Reproduce the lines beginning with the one that contains "Collapse the King" and ending with the one that contains "click(x=47, y=426)", substituting "group" for "section" and leaving all other text unchanged. Omit the pictures from your answer.
** Begin INPUT **
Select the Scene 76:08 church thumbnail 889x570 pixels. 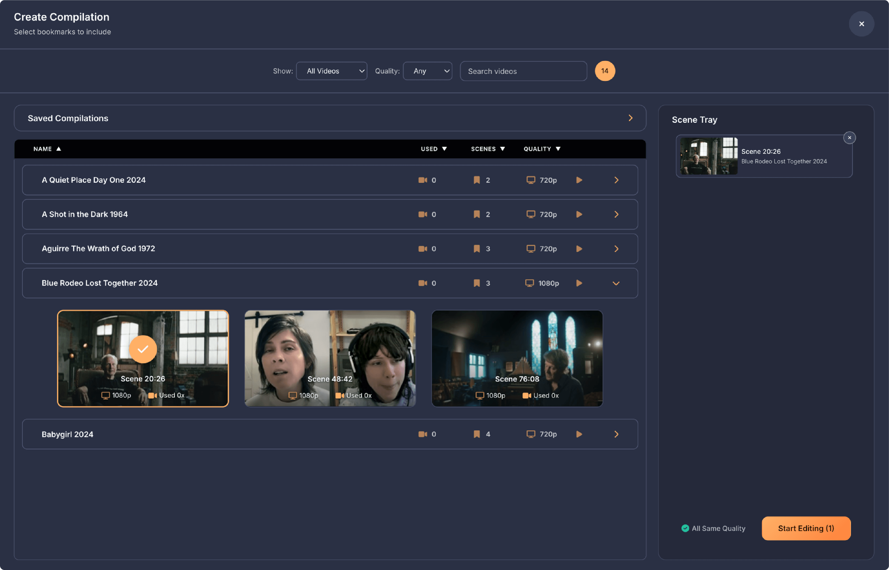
** End INPUT **
** Begin INPUT **
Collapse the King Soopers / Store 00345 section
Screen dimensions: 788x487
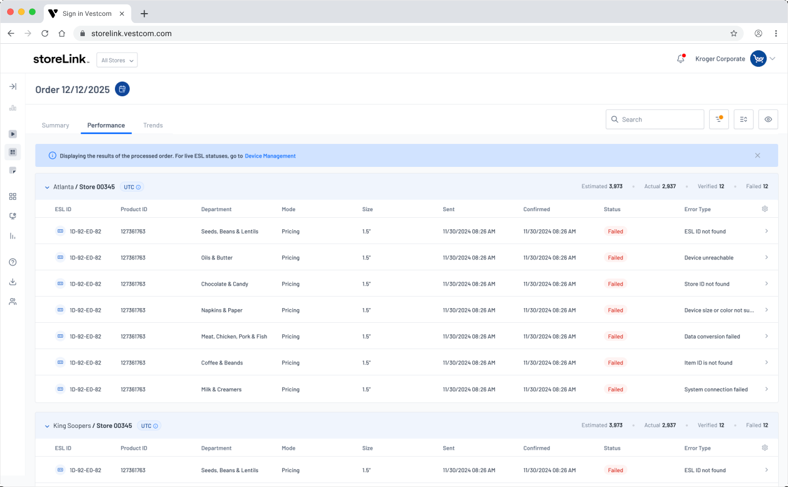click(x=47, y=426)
** End INPUT **
** Begin INPUT **
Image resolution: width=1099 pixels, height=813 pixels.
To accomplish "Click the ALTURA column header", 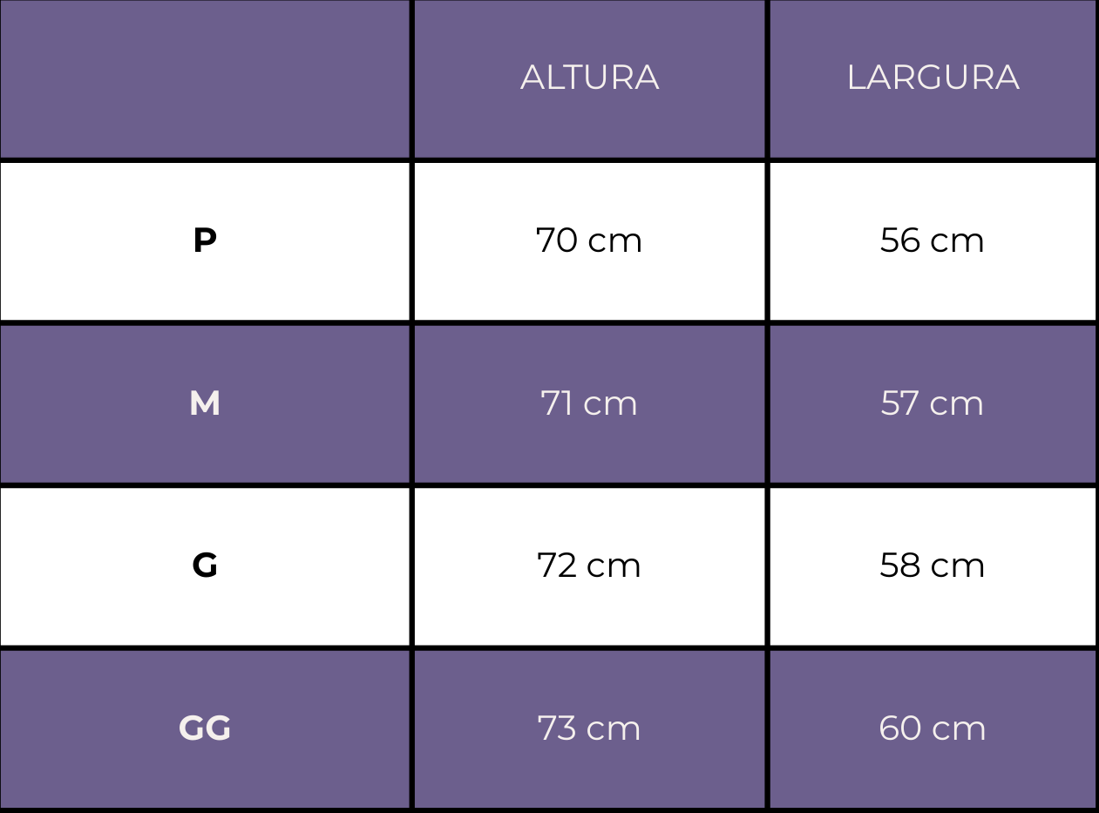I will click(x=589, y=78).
** End INPUT **
- TASK OUTPUT:
Collapse the King Soopers / Store 00345 group
Screen dimensions: 788x487
click(x=47, y=426)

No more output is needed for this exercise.